— Kutipan Dokumen —

Saturday, May 06, 2006

Berjuta-Juta dari Deli - Satoe Hikajat Loeli Contract


Judul : Berjuta-juta dari Deli
Satoe Hikajat Koeli Contract
Penulis : Emil W. Aulia
Penerbit : Gramedia Pustaka Utama
Cetakan : I, 2006
Tebal : viii + 261 hlm

Persoalan kaum buruh dan pengusaha sepertinya tak pernah berakhir. Kaum buruh selalu menuntut agar mereka memperoleh upah dan fasilitas yang layak, sementara untuk kelangsungan perusahaannya, para pengusaha berusaha membayar tenaga kerja buruh seminimal mungkin untuk menekan ongkos produksi mereka.

Jika kita menarik ke belakang ternyata sejak jaman pemerintahan kolonial Belanda masalah buruh sudah menjadi persoalan, apalagi pada saat itu hampir dikatakan tidak ada lembaga-lembaga atau serikat-serikat buruh yang peduli dan memperjuangkan nasib mereka. Seperti apa nasib kaum buruh pada masa itu ? Novel ini setidaknya memberikan sebagian dari apa yang dialami para buruh Jawa ketika mereka dijadikan kuli kontrak di Deli-Sumatera Timur.

Berjuta-juta dari Deli adalah novel yang ditulis berdasarkan sebuah brosur yang ditulis oleh Johanes Van den Brand pada awal abad ke-20. Van den Brand adalah tokoh pembela kaum pribumi di masa kolonial Belanda. Namanya masih kalah populer dibanding Multatuli (Douwes Dekkker) dan Van de Venter. Namun sejarah mencatat bahwa di awal abad 20 Ven den Brand pernah menggegerkan pemerintahan Belanda melalui tulisannya yang mengungkap perlakuan tak manusiawi para pengusaha perkebunan tembakau di Deli terhadap para kuli kontraknya. Tulisan ini dikemas dalam sebuah brosur berjudul " Millioenen uit Deli (Berjuta-juta dari Deli)".

Van den Brand adalah seorang advokat yang tinggal di Medan dan melihat secara langsung derita kuli-kuli kontrak di perkebunan tembakau di Deli. Berdasakan apa yang dilihatnya dan didukung oleh data-data tertulis yang ia kumpulkan dari berbagai media yang terbit dimasa itu, Van Den Brand dengan penuh keberanian menentang sengit penale sanciate (aturan hukum bagi kuli-kuli yang bekerja di perkebunan) yang dibuat oleh pemerintahan kolonial Belanda di wilayah tersebut. Ia melihat bahwa aturan ini hanya menguntungkan pemilik-pemilik perkebunan secara sepihak dan menyengsarakan kuli-kuli kontrak yangmenyebabkan mereka kehilangan kebebasan dan harkat manusianya selama menjadi kuli kontrak.

— Data —
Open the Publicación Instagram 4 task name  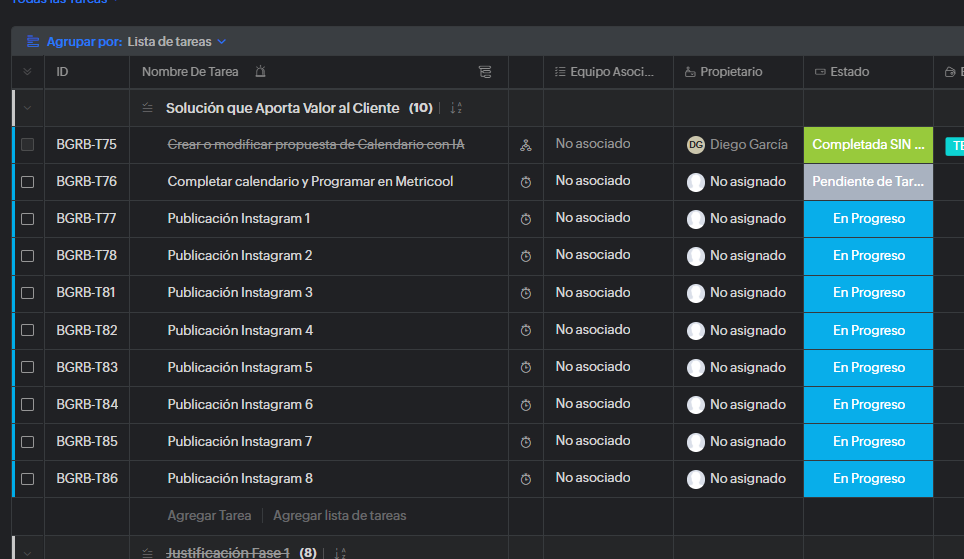(240, 330)
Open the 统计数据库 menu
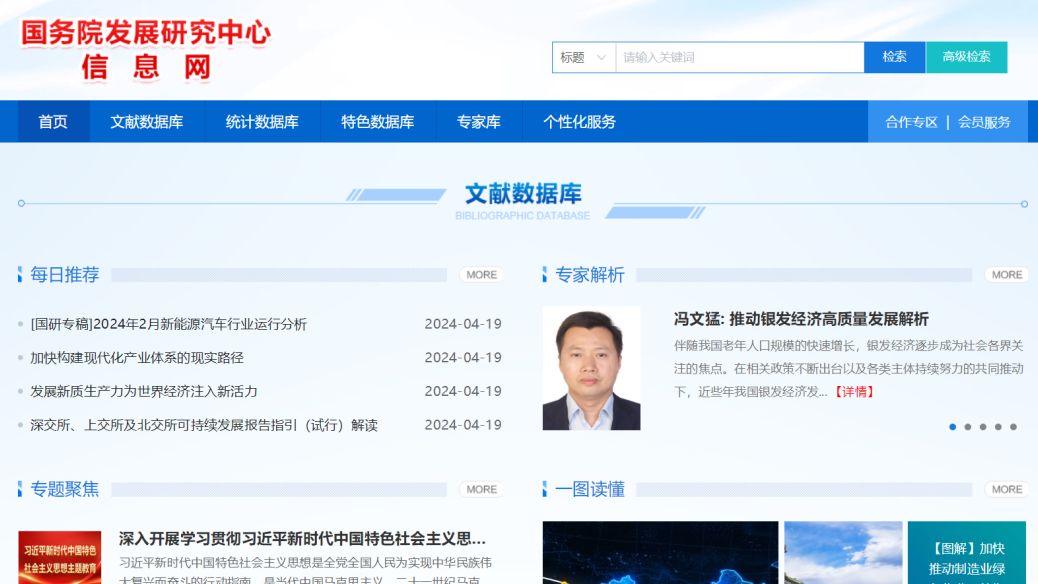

— Daftar Tugas —
1. Jelaskan dalam satu hingga tiga kalimat alasan Van den Brand menentang "penale sanciate" menurut resensi novel Berjuta-juta dari Deli.
2. Teruskan resensi novel Berjuta-juta dari Deli mulai dari kalimat terakhir yang tertera.
Data di atas tidak diperlukan untuk mengerjakan tugas.

— Kumpulan Jawaban —
1. Van den Brand menentang aturan itu karena menurutnya aturan tersebut hanya menguntungkan pemilik perkebunan secara sepihak. Aturan itu juga menyengsarakan kuli kontrak sehingga mereka kehilangan kebebasan dan harkat manusianya selama menjadi kuli kontrak.

2.
Brosur Millioenen uit Deli setebal 71 halaman diterbitkan pada tahun 1902 di Belanda. Brosur yang memprotes diberlakukannya penale sanciate dan juga mengurai derita dan skandal perbudakan yang dialami ribuan kuli kontrak asal Jawa yang berkerja di perkebunan tembakau milik swasta Belanda di Deli – Sumatera Timur ini tentu saja menggegerkan kedamaian negeri Belanda. Brosur ini mendapat perhatian dari Majelis Rendah Belanda (Tweede Kamer) yang langsung membahasnya dalam sidang-sidangnya. Pihak oposisi menjadikan isu kekerasan yang dialami kuli untuk menekan pemerintah. Hubungan Belanda dengan negara-negara tetangganya juga terganggu, beberapa negara mengecam kekerasan yang terjadi di Deli dan mengancam akan memutuskan hubungan dengan Belanda jika isi dari brosur itu benar adanya.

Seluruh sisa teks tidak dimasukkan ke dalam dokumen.